[Yönergeler]
A. Caber Kalesi metninde "SURIYEDEKI TURK TOPRAGI" ile "türbe yeniden yaptırılmıştır." arasındaki bölümü, iki uç da dahil olmak üzere, hiç değiştirmeden döndürün.
B. Aşağıdaki ifadelerin her biri için Caber Kalesi metnine uyup uymadığını evet ya da hayır diye belirtin ve kararı veren sözleri metinden aynen alıntılayın: (i) Caber Kalesi, Yavuz Sultan Selim devrinde Osmanlı topraklarına katıldı. (ii) Kaledeki türbe, II. Mahmut devrinde yeniden yaptırıldı. (iii) Ankara Antlaşması, 20 Ekim 1921'de Fransa ile TBMM Hükûmeti arasında imzalandı.

[Kaynak metin]
__________________________________________________

SURIYEDEKI TURK TOPRAGI CABER KALESI !!

Caber Kalesi (Arapça: قلعة جعبر‎, Türkçe: Caber, Ca’ber, Cabir, Ceber kalası), Suriye sınırları içinde Fırat Nehri’nin sol kıyısında kalan, fakat Türkiye’nin toprağı sayılan eski bir kaledir.

Tarihçesi

Caber Kalesi Yavuz Sultan Selim devrinde Osmanlı topraklarına katıldı. Osmanlı Devleti’nin kurucusu Osman Bey’in dedesi Süleyman Şah’ın mezarı buradadır. II. Abdülhamit devrinde buradaki türbe yeniden yaptırılmıştır.

Caber Kalesi’nin de içinde bulunduğu bölge I. Dünya Savaşı’nın sonlarına doğru İngilizler tarafından işgal edildi. Daha sonra ise bölge, Suriye’ye bağlanarak Fransız mandasına bırakıldı.

Türkler için büyük manevi değer taşıyan Caber Kalesi, Fransa ile TBMM Hükûmeti arasında 20 Ekim 1921 tarihinde imzalanan Ankara Antlaşmasının 9. maddesi gereğince, Türk Mezarı adı altında tanınan kabri, müştemilatı ile beraber Türkiye’ye bırakıldı ve Türkiye’ye orada muhafızlar bulundurma ve Türk bayrağını çekme hakkı tanındı.

__________________________________________________

[Toplanan veriler]
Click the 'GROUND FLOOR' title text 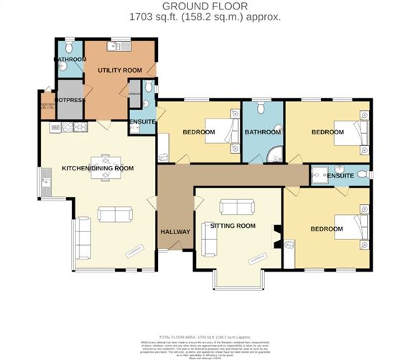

__________________________________________________

[Görevlere göre yanıtlar]
A.
SURIYEDEKI TURK TOPRAGI CABER KALESI !!

Caber Kalesi (Arapça: قلعة جعبر‎, Türkçe: Caber, Ca’ber, Cabir, Ceber kalası), Suriye sınırları içinde Fırat Nehri’nin sol kıyısında kalan, fakat Türkiye’nin toprağı sayılan eski bir kaledir.

Tarihçesi

Caber Kalesi Yavuz Sultan Selim devrinde Osmanlı topraklarına katıldı. Osmanlı Devleti’nin kurucusu Osman Bey’in dedesi Süleyman Şah’ın mezarı buradadır. II. Abdülhamit devrinde buradaki türbe yeniden yaptırılmıştır.

B.
(i) Evet: "Caber Kalesi Yavuz Sultan Selim devrinde Osmanlı topraklarına katıldı."
(ii) Hayır: "II. Abdülhamit devrinde buradaki türbe yeniden yaptırılmıştır."
(iii) Evet: "Fransa ile TBMM Hükûmeti arasında 20 Ekim 1921 tarihinde imzalanan Ankara Antlaşmasının"